TASK STATEMENT
In the entries that follow, find the line containing "The height and width of the screenshot is (587, 1470)."; from there, copy every line exactly through the line containing "Open statistics icon".

================================

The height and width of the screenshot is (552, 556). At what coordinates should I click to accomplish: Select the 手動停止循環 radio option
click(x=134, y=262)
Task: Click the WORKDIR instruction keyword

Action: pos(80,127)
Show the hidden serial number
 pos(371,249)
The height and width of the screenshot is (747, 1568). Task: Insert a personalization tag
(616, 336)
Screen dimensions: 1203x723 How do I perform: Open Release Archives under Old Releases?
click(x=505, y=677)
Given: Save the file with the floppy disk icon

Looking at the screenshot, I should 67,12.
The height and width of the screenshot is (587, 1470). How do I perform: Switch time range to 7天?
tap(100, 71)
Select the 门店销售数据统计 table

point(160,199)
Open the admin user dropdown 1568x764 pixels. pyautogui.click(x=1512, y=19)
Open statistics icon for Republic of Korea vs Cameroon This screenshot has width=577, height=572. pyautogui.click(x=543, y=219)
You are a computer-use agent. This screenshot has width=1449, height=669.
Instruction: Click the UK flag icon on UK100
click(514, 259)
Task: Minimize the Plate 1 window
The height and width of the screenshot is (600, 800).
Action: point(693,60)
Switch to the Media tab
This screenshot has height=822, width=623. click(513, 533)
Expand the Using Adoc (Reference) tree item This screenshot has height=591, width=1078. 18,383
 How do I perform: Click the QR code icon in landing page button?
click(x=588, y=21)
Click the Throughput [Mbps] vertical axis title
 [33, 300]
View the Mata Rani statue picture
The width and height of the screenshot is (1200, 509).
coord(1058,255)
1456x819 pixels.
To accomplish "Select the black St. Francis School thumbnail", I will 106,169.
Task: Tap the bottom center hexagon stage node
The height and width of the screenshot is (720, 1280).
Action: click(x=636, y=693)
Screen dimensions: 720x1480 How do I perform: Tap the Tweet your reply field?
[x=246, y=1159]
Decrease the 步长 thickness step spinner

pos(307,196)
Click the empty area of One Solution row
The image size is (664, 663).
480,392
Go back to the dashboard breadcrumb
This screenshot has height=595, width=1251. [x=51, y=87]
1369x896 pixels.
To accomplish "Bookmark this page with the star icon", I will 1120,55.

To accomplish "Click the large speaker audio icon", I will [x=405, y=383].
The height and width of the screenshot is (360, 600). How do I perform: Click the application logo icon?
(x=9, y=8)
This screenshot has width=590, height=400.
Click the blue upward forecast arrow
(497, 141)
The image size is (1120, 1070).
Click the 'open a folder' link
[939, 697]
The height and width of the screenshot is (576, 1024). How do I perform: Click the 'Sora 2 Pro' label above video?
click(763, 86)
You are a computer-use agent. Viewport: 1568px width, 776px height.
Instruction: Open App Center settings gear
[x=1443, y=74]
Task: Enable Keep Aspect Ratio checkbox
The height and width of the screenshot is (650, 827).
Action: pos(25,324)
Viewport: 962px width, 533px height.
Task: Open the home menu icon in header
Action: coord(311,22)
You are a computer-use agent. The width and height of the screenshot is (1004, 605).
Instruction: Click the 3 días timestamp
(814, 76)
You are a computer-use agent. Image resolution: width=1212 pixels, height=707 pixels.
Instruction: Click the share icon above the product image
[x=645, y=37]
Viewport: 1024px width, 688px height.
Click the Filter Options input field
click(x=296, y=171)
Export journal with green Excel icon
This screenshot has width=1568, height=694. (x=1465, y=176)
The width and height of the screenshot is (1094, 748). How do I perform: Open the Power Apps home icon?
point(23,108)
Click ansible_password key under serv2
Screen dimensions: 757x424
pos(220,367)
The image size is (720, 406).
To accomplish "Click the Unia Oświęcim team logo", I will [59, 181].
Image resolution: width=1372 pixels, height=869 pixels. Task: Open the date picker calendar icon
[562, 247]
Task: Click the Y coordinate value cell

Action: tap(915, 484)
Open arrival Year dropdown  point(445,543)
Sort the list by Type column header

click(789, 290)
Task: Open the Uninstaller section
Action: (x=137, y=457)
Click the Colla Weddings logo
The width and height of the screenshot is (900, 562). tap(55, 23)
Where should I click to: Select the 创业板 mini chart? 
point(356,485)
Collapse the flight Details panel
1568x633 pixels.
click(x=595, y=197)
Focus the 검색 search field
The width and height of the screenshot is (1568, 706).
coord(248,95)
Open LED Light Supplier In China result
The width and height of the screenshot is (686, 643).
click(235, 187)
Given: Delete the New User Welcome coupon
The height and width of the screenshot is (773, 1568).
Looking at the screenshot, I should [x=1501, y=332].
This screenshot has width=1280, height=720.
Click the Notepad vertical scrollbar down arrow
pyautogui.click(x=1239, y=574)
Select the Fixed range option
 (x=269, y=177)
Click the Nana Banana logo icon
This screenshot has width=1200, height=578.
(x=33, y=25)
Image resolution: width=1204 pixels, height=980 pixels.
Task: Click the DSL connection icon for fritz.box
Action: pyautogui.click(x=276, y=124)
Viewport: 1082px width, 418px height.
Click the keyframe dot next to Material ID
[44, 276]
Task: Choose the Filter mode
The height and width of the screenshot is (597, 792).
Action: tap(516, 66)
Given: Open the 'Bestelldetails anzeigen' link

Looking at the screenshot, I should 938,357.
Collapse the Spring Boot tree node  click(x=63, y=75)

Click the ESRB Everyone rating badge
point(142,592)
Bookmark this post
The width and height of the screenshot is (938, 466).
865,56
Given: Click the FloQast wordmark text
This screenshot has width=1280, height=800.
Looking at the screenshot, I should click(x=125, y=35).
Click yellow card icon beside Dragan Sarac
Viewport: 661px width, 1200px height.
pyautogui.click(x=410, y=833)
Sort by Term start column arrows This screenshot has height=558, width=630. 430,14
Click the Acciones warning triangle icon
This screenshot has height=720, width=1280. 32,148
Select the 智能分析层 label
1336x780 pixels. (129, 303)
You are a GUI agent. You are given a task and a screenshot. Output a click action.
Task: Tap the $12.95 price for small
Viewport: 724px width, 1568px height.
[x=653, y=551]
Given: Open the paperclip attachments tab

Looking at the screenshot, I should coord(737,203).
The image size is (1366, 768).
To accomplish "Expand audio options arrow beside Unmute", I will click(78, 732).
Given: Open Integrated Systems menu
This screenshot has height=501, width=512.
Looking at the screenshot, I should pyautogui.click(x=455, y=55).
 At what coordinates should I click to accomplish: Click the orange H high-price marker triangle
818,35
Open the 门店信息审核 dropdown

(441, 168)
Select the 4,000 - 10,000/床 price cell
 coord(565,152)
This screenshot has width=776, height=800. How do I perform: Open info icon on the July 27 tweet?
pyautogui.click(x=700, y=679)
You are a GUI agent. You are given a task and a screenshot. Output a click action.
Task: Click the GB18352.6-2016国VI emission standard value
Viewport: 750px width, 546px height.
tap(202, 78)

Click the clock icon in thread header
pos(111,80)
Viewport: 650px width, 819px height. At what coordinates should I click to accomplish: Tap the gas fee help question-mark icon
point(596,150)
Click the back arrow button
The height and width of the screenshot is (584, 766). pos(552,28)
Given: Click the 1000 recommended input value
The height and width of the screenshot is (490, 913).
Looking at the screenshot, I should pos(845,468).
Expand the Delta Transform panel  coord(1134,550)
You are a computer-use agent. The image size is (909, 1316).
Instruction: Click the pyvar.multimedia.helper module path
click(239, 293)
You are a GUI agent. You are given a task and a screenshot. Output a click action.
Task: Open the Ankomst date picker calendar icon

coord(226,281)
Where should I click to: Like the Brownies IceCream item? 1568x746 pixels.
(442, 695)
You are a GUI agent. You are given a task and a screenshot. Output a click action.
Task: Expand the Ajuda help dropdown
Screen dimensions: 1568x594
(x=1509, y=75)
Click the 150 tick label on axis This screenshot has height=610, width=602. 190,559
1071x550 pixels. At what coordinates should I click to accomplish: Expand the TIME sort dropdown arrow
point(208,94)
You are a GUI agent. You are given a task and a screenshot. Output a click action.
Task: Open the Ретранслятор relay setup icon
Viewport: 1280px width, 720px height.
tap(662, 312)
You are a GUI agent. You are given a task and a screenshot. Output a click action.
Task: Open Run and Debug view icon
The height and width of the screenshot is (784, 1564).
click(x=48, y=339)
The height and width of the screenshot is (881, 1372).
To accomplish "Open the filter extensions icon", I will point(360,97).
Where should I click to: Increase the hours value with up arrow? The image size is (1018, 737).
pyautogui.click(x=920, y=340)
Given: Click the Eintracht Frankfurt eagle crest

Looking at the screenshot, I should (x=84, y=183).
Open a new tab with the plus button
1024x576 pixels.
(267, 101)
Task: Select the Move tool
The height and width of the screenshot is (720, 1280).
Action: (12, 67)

================================

TASK OUTPUT
The height and width of the screenshot is (587, 1470). How do I perform: Switch time range to 7天?
tap(100, 71)
Select the 门店销售数据统计 table

point(160,199)
Open the admin user dropdown 1568x764 pixels. pyautogui.click(x=1512, y=19)
Open statistics icon for Republic of Korea vs Cameroon This screenshot has width=577, height=572. pyautogui.click(x=543, y=219)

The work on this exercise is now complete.